Jared shook his head as if denying some discreditable imputation.
“I’ve had nothing to do with the Boy Scouts since the day I was kicked out of—that is, since I left the Black Wolf troop in New York.”
“Dum glad of it, though you never tole me what you quit for,” muttered the old man.
“But to get back to that money,” said Jared; “as I told you when I got back from the Isthmus, I need it. Need it bad, too, or I wouldn’t ask you.”
“Makes no diff’rence. What d’ye want it fer,—hey?” he repeated, coming back to his original question.
Jared decided that there was nothing for it but to tell the truth.
“To go over what I told you the other night once more, I’m in debt. Debts I ran up on the Isthmus,” was the rejoinder. “A chap can’t live down there for nothing you know, and—”

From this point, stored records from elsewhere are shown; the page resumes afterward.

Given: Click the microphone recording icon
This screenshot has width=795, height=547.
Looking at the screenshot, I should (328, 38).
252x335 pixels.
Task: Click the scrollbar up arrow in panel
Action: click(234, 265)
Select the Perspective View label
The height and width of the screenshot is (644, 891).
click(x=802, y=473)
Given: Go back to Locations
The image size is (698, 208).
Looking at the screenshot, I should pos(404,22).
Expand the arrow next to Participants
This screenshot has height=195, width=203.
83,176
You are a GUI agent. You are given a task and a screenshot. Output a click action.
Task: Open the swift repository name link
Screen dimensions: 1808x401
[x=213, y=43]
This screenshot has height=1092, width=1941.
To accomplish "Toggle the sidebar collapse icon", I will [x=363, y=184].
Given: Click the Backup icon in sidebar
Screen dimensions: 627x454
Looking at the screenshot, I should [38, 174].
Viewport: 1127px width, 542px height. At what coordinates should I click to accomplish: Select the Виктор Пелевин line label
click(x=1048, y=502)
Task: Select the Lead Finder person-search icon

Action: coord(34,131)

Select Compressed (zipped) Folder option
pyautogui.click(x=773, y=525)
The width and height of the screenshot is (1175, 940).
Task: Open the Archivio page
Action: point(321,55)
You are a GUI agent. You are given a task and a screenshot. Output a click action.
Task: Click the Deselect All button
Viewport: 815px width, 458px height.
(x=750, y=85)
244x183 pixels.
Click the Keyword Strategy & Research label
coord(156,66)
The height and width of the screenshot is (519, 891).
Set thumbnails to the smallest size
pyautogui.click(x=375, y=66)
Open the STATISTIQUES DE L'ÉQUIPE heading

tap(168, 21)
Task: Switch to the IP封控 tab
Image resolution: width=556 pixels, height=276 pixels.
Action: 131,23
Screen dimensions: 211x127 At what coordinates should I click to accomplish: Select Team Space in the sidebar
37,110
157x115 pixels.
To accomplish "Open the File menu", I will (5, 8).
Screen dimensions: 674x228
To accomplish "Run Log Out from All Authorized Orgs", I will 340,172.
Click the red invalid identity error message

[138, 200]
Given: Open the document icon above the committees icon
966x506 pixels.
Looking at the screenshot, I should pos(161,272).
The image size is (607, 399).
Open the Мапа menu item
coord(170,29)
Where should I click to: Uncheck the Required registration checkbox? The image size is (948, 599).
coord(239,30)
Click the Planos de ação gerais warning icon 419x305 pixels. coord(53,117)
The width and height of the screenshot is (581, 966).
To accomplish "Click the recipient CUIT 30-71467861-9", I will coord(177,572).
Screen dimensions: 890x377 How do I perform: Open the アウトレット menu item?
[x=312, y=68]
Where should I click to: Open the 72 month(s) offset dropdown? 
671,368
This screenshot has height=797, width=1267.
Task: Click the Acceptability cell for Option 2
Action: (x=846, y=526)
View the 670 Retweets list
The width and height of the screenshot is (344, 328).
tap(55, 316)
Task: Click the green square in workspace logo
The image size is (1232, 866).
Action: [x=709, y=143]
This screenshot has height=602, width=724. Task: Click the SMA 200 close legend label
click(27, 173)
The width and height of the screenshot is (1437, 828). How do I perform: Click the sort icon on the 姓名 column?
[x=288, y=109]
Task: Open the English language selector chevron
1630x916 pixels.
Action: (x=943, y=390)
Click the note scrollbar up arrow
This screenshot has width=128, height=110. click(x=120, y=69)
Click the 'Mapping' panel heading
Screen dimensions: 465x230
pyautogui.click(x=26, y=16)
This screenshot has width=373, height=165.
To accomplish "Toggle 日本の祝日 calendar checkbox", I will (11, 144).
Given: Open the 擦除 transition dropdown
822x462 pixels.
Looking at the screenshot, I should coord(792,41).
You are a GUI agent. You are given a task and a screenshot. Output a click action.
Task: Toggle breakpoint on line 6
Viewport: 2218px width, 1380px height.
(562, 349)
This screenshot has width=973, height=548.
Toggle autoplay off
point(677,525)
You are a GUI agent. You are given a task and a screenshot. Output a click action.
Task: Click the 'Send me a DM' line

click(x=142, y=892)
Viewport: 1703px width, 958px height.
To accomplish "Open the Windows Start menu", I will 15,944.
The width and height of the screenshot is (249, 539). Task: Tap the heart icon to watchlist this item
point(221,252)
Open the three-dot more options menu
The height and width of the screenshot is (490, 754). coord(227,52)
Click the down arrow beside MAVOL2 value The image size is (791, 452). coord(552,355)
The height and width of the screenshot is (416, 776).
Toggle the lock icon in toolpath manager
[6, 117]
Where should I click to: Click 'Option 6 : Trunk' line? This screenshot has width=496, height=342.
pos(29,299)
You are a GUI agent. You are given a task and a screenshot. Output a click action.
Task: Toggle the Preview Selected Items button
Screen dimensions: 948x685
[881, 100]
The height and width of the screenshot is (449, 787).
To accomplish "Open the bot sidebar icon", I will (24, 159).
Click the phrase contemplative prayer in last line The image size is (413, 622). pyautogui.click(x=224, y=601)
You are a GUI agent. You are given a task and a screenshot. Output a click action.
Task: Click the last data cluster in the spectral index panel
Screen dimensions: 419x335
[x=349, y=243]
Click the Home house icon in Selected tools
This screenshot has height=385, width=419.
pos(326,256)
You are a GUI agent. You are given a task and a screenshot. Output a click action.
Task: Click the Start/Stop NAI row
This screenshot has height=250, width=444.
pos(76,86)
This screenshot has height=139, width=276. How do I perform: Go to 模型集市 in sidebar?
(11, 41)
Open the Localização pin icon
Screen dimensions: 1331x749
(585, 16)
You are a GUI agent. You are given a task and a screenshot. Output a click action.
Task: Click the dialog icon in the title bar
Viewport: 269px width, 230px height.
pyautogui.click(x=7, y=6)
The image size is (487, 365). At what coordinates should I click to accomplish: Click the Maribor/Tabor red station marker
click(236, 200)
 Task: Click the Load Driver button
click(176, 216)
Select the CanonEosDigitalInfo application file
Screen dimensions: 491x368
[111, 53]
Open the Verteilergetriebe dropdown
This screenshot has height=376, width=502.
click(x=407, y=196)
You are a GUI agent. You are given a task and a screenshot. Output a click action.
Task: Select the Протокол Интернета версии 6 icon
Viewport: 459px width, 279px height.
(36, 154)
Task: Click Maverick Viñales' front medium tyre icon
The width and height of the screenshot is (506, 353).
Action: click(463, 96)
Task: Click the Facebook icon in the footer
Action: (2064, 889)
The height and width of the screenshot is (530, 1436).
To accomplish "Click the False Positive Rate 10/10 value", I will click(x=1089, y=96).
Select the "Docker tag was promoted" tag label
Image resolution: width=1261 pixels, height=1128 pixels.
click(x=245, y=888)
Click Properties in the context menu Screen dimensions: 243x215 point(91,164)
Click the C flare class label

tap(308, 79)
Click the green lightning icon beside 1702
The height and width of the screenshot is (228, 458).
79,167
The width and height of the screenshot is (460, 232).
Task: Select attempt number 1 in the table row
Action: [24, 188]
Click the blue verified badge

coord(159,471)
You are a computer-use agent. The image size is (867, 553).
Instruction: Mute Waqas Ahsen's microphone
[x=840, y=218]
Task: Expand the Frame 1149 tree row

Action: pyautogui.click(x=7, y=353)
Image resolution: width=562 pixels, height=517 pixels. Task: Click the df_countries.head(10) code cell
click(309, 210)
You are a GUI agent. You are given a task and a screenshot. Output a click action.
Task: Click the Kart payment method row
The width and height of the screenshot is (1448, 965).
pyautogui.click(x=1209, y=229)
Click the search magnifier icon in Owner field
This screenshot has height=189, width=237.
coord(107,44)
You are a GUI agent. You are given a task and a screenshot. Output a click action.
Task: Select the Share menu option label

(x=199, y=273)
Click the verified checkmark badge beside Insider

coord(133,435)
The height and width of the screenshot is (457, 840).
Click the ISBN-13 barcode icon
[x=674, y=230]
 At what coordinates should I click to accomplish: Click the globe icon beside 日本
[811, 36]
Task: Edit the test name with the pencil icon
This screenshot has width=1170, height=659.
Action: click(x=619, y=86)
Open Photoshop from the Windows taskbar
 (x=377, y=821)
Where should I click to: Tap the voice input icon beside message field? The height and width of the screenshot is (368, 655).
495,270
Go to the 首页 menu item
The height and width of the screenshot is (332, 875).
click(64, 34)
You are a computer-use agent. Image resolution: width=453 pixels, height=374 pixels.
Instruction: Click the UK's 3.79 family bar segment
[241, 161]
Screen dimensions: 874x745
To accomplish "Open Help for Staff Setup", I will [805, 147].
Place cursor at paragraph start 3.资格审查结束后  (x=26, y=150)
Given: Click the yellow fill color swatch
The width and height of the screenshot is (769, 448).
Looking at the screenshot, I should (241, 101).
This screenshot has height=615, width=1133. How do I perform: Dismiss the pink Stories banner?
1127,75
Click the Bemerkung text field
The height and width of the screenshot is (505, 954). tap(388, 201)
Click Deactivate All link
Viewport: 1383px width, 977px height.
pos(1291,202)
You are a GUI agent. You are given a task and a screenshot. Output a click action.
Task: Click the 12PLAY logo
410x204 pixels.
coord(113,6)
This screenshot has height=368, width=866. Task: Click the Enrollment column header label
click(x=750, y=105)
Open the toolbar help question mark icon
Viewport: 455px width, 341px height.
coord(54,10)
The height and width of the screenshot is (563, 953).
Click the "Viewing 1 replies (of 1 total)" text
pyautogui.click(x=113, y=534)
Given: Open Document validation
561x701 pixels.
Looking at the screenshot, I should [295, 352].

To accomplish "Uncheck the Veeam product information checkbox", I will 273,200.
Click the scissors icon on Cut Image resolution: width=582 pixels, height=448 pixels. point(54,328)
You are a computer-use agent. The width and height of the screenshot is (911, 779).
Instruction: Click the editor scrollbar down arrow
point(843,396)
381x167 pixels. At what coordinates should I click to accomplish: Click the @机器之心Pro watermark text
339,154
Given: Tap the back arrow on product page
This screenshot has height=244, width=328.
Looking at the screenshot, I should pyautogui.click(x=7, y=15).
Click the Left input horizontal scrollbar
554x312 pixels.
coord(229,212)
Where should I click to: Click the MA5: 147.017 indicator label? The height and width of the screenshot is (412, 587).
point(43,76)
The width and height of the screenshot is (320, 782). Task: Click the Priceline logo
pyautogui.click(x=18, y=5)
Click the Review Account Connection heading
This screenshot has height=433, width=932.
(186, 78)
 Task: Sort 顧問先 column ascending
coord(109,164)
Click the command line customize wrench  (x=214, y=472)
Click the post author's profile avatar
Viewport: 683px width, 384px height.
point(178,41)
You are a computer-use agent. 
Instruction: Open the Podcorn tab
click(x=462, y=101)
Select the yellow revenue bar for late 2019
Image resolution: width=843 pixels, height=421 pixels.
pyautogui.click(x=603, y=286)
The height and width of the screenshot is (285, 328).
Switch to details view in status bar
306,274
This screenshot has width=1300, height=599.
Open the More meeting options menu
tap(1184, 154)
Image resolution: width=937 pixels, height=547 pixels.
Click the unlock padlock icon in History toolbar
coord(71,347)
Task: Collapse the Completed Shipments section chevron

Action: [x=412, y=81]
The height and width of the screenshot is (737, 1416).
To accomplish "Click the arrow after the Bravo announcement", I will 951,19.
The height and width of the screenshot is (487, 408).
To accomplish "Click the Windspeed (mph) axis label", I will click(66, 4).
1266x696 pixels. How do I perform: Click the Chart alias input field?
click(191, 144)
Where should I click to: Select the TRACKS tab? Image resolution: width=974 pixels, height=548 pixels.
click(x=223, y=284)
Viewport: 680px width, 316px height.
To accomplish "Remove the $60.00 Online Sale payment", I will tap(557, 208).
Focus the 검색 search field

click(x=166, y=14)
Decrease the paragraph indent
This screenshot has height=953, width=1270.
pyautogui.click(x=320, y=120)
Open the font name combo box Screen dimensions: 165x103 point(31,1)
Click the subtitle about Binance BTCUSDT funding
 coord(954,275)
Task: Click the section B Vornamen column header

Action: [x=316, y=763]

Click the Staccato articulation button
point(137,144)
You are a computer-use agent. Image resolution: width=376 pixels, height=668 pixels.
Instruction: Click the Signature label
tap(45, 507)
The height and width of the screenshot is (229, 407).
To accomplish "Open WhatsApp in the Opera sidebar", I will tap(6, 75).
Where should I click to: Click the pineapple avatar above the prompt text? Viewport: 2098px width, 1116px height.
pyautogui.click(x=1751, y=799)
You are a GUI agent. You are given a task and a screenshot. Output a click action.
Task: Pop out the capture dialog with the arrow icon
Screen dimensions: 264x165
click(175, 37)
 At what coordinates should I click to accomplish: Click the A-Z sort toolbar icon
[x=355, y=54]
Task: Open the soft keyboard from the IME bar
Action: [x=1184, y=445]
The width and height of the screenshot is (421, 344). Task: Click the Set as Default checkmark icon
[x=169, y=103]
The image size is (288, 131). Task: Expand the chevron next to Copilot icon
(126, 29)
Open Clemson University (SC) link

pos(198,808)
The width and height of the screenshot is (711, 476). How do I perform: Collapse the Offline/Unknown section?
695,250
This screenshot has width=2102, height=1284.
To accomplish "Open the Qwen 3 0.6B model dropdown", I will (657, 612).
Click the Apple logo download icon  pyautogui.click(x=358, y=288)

“By heck! You got a dern good salary as Mr. Mainwaring’s sec’ty, didn’t yer, an’ a chance ter learn engin-e-ring thrun in. You git fired fer misbehavin’ yerself an’ then yer come down on the old man fer money. I ain’t goin’ ter stand it, I ain’t, and that’s flat!”
The old man knocked the ashes out of his half-smoked pipe with unnecessary violence. Jared, eying him askance, saw that his father was working himself up into what Jared termed “a tantrum.” Taking another tack, he resumed.
“Sho, pop! It ain’t as if you weren’t going to get it back. And there’ll be interest at six per cent., too.”